=== Passage provided ===

# vintage general electric fridge



## maura (Nov 21, 2012)

Hello! 

I purchased a vintage (mid 50's) fridge, tested it prior to putting it in the kitchen, and it worked great.  But, all I really tested was the small freezer compartment, and water froze, so I figured I was good.  However, after installing it in the kitchen, I'm finding that the refrigerator compartment is freezing everything!  I can't find a separate regulator, other than the one on the face of the freezer compartment, that mght regulate the temp in the fridge compartment.  Any ideas? 

See photos

-Maura


----------



## nealtw (Nov 21, 2012)

That is all the control you have, you have to balance it so the freezer is just cold enough to do it's job but not so cold for the rest of the unit.


----------



## Wuzzat? (Nov 21, 2012)

=== Given records ===

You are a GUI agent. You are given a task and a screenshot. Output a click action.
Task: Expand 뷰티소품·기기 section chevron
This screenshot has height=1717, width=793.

===
=== Given records ===

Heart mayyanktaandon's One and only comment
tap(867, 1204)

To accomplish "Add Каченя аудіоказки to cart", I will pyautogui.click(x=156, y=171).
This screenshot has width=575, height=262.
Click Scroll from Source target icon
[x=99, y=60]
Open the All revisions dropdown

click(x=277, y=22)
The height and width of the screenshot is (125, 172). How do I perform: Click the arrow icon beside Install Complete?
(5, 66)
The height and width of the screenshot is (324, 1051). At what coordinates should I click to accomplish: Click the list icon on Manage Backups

===

▶ _Problems_:
[1] Translate this sentence from the fridge thread into Spanish: "However, after installing it in the kitchen, I'm finding that the refrigerator compartment is freezing everything!"
[2] In the records, take the part that opens with the line containing "will pyautogui.click(x=156, y=171)." and closes with the line containing "The height and width of the screenshot is (324, 1051).", and switch every "screenshot" to "capture". Return only those lines, with nothing else changed.

▶ _Task answers_:
[1] Sin embargo, después de instalarlo en la cocina, ¡me estoy dando cuenta de que el compartimento del refrigerador lo congela todo!

[2]
To accomplish "Add Каченя аудіоказки to cart", I will pyautogui.click(x=156, y=171).
This capture has width=575, height=262.
Click Scroll from Source target icon
[x=99, y=60]
Open the All revisions dropdown

click(x=277, y=22)
The height and width of the capture is (125, 172). How do I perform: Click the arrow icon beside Install Complete?
(5, 66)
The height and width of the capture is (324, 1051). At what coordinates should I click to accomplish: Click the list icon on Manage Backups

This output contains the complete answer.